Haben Sie auch einen Block mit einem Zitat zu Hause? Und wenn ja, was steht darauf?

Wells: Ja, allerdings kann ich mich nicht mehr an das Zitat erinnern. Auf jeden Fall ist es das von Virginia Woolf. Doch es gibt noch eine andere wunderbare Geschichte. Meine Kollegin Leah stammt aus Tipperary, einer Grafschaft in Südirland. Ihr Vater, der in Tipperary lebt, meldete sich während des Mauerbaus jeden Tag bei uns. Er machte sich große Sorgen um ihre Stabilität, weil es in dieser Woche besonders windig war. Und er war sehr enttäuscht, dass er nicht selbst kommen und sich die Mauer anschauen konnte, weil er die Idee so großartig fand.
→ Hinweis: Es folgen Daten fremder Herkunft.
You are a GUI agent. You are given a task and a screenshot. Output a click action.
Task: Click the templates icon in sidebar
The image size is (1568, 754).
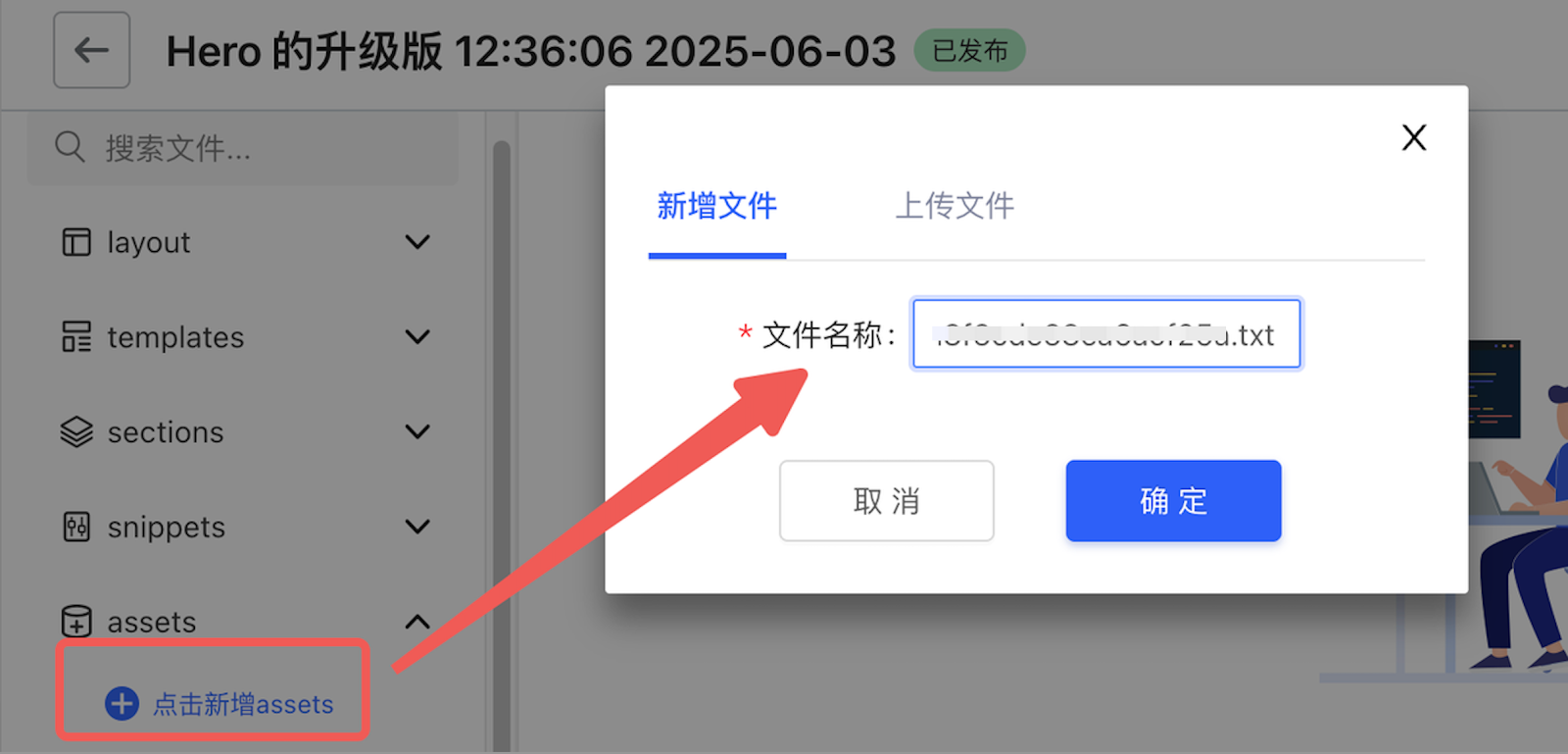(x=76, y=336)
Zu Weihnachten schnappten wir uns bei Catalyst einen der Blöcke, den wir unterschrieben und als Geschenk verpackten. Leah nahm den Block mit nach Hause und schenkte ihn ihrem Vater zu Weihnachten. Es war so schön zu sehen, dass Menschen sogar auf virtueller Ebene Anteil nehmen und an dem Projekt teilhaben wollten. Das war großartig.